◆ Supplied passage
-- Opening Marker --

Article

Minimally invasive surgery can work in private urology practices

Study demonstrates that laparoscopic and robotic surgical training can be applied to a new private practice setting.

"A private practice, community-based urology partnership can still be a high-volume surgical practice," said Adam J. Ball, MD, who is in private practice with partner Scott Van Appledorn, MD, at Gulfstream Urology Associates, PA, with offices in Fort Pierce and Port St. Lucie, FL.

Drs. Ball and Van Appledorn entered private practice with hopes of utilizing the specialized skills they had learned during 1-year endoscopic/laparoscopic/robotic surgery fellowships.

By reviewing their surgical case volume of their first 20 months in practice, the study authors hoped to show that they were performing what could be considered a high volume of major laparoscopic/robotic cases. They contracted with a for-profit hospital on Florida's east coast, where there was a scarcity of robotic urologic access.

A previously purchased da Vinci robotic surgical system (Intuitive Surgical, Sunnyvale, CA) was relocated to their hospital through negotiations with the hospital's parent company. This enabled the hospital to forego much of the initial start-up costs and the investment in a new robot.

With this partnership completed and the establishment of a new robotic surgery program, the doors opened to the new practice, which now covers a referral area stretching from Melbourne to Boca Raton, FL.

"Some older urologists embraced new technology, and others rejected it," Dr. Ball said. "It seemed difficult to change the ideas and notions of prostate cancer surgery in the minds of those at the end of their careers rather than of those just starting."

Performing above average

In their first 20 months of practice, Drs. Ball and Van Appledorn completed more than 60 major cases, the majority using laparoscopic or robotic surgical techniques (36 robotic prostatectomies, 10 laparoscopic nephrectomies, two robotic pyeloplasties). A laparoscopic approach was used in the majority of patients, averaging three major cases each month and 36 major cases per year. These data surpass those of previous reports showing that a private practice U.S. urologist who performs 10 to 12 major urologic cases per year is in the 90th percentile for major surgical case volume. Drs. Ball and Van Appledorn also performed more than 109 endourologic cases, including 59 ureteroscopies with laser lithotripsy.

The urologists' findings help support the notion that fellowship training allowed them to continue to perform advanced surgical cases in private practice similar to what they had done during their fellowships. They also demonstrated that laparoscopic and robotic surgical training can be applied to a new private practice setting.

Gulfstream Urology now receives a large percentage of its surgical volume from patient-to-patient referral.

"Penetration into a market of established urologists has been a very difficult task," Dr. Ball said. "We brought minimally invasive urology and other technologies to a community that previously had limited access to it."

He concluded that the skills acquired in an endoscopic/laparoscopic/robotic surgery fellowship can bring the surgeries of larger tertiary care centers to communities that may not be near one.

-- Closing Marker --

◆ Listed entries
-- Opening Marker --

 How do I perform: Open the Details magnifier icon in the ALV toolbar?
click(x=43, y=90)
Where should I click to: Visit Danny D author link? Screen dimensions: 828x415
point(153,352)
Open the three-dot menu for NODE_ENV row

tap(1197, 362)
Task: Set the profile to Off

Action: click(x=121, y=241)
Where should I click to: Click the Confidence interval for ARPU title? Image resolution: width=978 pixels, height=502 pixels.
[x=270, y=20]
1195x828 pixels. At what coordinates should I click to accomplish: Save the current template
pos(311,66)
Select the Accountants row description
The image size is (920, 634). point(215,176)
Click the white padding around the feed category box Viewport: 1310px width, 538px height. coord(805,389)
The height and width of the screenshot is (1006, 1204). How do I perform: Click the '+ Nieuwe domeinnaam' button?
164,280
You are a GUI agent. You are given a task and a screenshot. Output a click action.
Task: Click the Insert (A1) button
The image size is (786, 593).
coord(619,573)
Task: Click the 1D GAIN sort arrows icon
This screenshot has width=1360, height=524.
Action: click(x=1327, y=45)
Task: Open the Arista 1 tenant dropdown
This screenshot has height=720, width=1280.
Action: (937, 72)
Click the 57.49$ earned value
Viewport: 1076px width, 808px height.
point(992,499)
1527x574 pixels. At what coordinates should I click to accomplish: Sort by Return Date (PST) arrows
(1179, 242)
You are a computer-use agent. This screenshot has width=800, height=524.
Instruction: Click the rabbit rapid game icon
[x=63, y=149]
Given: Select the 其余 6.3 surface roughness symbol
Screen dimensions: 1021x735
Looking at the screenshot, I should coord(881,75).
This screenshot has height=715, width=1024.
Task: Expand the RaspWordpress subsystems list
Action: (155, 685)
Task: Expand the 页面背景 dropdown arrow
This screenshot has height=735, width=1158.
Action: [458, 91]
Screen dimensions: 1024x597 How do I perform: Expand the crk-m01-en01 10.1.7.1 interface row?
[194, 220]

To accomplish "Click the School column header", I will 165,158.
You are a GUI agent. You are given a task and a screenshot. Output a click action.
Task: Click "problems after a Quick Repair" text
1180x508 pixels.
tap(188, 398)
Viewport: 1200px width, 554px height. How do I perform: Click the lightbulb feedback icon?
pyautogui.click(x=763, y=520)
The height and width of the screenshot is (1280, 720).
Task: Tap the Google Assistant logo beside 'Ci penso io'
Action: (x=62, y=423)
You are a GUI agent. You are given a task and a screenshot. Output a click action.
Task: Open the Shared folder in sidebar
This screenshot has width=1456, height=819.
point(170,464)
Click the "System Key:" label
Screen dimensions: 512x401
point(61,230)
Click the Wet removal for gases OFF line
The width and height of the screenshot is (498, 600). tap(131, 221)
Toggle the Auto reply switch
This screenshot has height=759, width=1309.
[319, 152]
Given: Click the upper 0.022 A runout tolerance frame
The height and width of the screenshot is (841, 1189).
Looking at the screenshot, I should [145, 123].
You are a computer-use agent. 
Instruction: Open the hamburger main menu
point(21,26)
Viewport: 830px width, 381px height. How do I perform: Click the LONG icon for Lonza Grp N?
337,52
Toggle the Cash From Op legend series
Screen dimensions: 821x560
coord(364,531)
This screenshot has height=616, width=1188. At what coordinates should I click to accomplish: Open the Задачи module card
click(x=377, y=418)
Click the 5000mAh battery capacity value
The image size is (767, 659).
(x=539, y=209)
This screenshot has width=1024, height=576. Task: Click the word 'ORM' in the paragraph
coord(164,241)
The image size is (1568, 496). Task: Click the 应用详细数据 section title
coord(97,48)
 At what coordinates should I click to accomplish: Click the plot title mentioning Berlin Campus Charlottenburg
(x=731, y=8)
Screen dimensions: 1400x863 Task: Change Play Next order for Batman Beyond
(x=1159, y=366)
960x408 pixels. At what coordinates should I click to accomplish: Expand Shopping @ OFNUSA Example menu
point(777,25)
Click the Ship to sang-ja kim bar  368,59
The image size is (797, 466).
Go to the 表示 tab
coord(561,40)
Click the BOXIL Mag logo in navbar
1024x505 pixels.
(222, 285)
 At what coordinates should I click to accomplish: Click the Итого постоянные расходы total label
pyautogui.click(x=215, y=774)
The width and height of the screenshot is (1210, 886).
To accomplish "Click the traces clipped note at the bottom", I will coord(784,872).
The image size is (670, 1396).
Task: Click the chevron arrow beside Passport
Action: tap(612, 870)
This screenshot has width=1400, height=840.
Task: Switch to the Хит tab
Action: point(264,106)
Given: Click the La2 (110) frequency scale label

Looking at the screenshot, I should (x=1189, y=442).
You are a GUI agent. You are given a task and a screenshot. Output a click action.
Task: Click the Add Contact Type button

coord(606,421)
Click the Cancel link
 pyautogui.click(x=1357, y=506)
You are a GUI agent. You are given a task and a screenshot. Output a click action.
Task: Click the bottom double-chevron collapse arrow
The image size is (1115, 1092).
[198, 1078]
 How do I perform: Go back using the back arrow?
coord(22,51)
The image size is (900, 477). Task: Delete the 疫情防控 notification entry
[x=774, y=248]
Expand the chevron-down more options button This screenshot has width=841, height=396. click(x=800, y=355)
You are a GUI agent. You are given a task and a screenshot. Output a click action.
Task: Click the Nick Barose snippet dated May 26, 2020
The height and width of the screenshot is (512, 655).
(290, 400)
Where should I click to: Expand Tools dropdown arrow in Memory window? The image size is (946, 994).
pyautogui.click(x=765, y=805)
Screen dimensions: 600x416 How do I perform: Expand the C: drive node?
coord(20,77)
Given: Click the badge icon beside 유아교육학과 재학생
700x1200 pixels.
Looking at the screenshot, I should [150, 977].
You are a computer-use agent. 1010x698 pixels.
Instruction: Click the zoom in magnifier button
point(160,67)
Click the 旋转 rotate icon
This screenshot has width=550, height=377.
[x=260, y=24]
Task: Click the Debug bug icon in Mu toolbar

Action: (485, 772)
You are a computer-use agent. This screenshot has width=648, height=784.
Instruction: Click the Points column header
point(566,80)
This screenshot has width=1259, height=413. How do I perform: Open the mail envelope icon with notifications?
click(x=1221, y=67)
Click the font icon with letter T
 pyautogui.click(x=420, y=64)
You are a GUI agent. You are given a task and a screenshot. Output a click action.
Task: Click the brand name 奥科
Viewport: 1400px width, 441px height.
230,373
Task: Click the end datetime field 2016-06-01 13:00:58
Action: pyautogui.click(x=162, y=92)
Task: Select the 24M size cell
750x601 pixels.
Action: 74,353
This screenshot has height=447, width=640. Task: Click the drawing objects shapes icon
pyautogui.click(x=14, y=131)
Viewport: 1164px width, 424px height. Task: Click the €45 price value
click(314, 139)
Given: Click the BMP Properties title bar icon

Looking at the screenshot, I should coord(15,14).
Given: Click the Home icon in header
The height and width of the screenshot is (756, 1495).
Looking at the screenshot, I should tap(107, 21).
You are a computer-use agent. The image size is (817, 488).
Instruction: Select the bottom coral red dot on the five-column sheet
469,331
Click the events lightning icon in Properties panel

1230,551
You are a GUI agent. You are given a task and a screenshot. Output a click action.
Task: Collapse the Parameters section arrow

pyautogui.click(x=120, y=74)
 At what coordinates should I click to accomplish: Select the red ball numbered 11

-- Closing Marker --

◆ Questions to answer
1. According to the urology article, how many robotic prostatectomies did Drs. Ball and Van Appledorn perform in their first 20 months of practice?
2. Transcribe the stretch of the urology article from "A previously purchased" through "Boca Raton, FL.".
The entries come from a source separate from the urology article.

◆ Answers
1. 36

2.
A previously purchased da Vinci robotic surgical system (Intuitive Surgical, Sunnyvale, CA) was relocated to their hospital through negotiations with the hospital's parent company. This enabled the hospital to forego much of the initial start-up costs and the investment in a new robot.

With this partnership completed and the establishment of a new robotic surgery program, the doors opened to the new practice, which now covers a referral area stretching from Melbourne to Boca Raton, FL.